In the U.S. and Canada, receiving title for property is simply taken for granted.  You know you are purchasing deeded property and that you will receive that deed shortly after closing.  While titles do exist in Mexico, they are NOT guaranteed and cannot be taken for granted.  There are many people who control property without having deed to that property.  That’s the first thing you need to check before entering into any type of contract.  If you can’t get a deed, you may only be granted temporary control of the property.  Getting title is not difficult, but there’s a definite learning curve you have to follow to get it.  There are many different ways to control property in Mexico, but the most common for foreign investors is to purchase a fideicomiso, or Mexican bank trust.  Mexican nationals typically use an escritura publica.  These are the two highest forms of title in Mexico. 

It is highly recommended that as a first-time buyer of Baja real estate you use an escrow account, just like you would in the U.S. or Canada.  Even if a lawyer or other professional tells you it’s not necessary, using escrow is the best way to assure you don’t lose money.  Just make sure the person managing your escrow has plenty of experience working with escrow accounts and closing real estate deals here in Baja. 

For your first Baja real estate purchase, we recommend using a pair of experienced professionals to help you close – a Baja real estate agent with experience in closing transactions and using escrow accounts, and a reputable closing coordinator who will keep in contact with all involved parties and help with all necessary paperwork.  This combination is very important in making sure that title and ownership will be transferred from seller to buyer in the fastest, most economical manner possible.  You may find an attorney who promises to do that for you, but beware: while he may be able to do it, lawyers tend to take much more time (more than 60 days) and charge much more for their services.  For those reasons, we can guarantee that you will have a better closing experience if you stick with an experienced Baja real estate agent and a reputable closing coordinator.

Next, you need to investigate whether you are purchasing property in a fraccionamiento or a condominium regime with a homeowners’ association (HOA).  Fraccionamientos have much looser regulations and rely on government agencies and utility companies for all services, while owners are directly responsible for the development and maintenance of a condominium regime.  Each HOA has its own reputation to consider as well, so be sure to talk to other owners in that community to see what they have to say.

Finally, let’s talk about financing.
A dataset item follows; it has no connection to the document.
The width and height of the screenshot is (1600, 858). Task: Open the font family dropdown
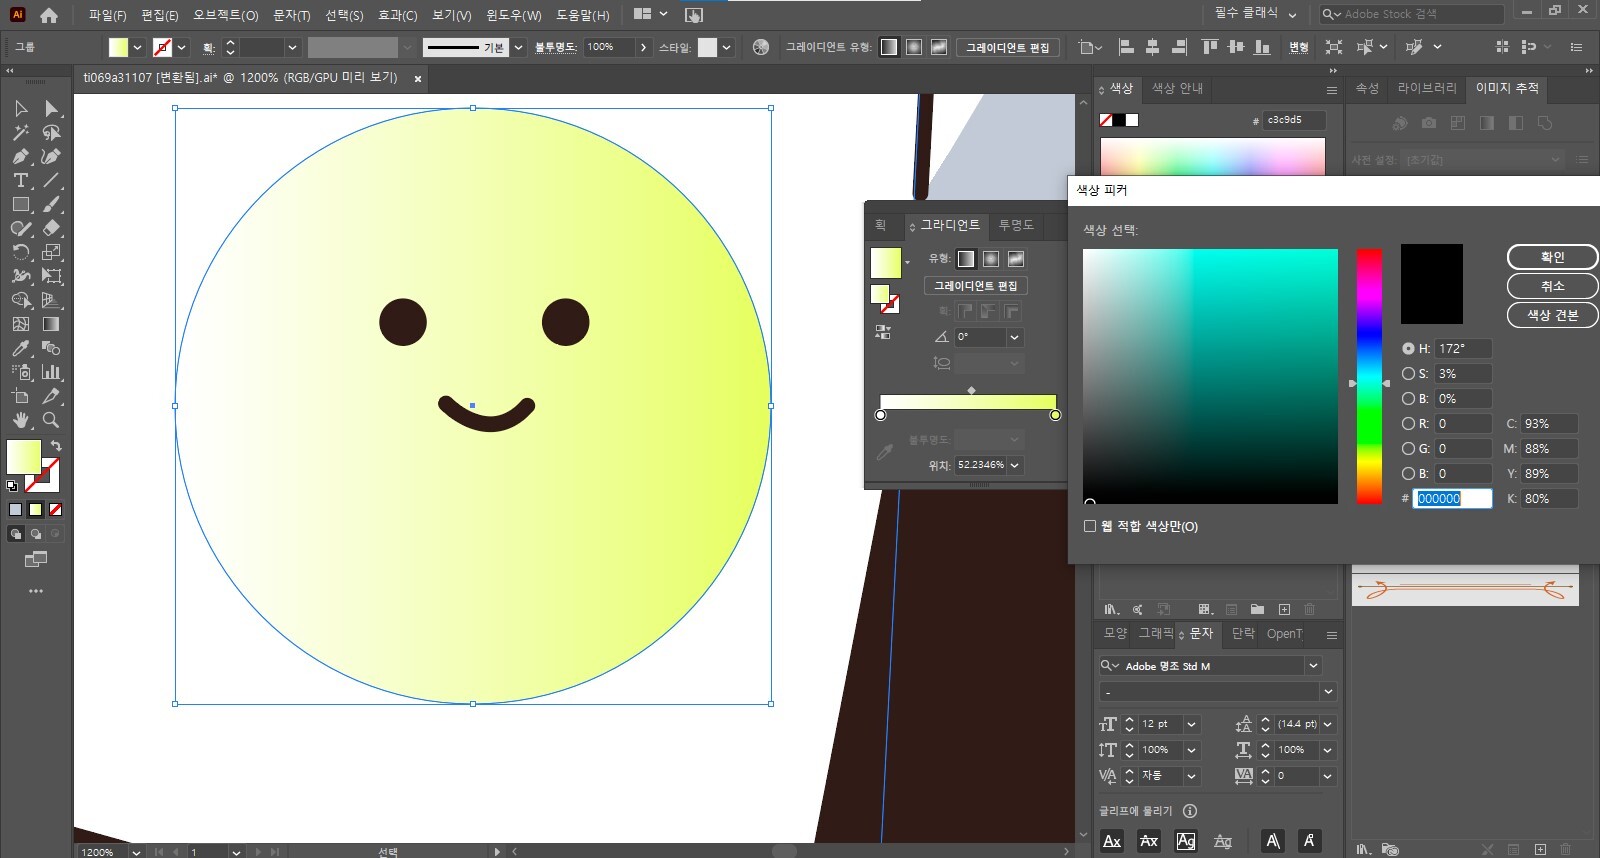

If at all possible, you want to arrive with cash in hand as it is very difficult and costly to obtain financing from a Mexican bank.  Mexican banks often advertise lower rates than they actually offer, approval can take up to four months, closing costs for such loans are usually high, and many times the financing does not even go through.  If you’re not able to bring all of the cash with you, try to bring a large sum.  Since most homes in Mexico are owned free and clear, many owners are willing to offer partial financing for a serious buyer with a large down payment.

We hope this information has been of assistance to you, and we encourage you to keep reading and learning all that you can before making your big Baja purchase.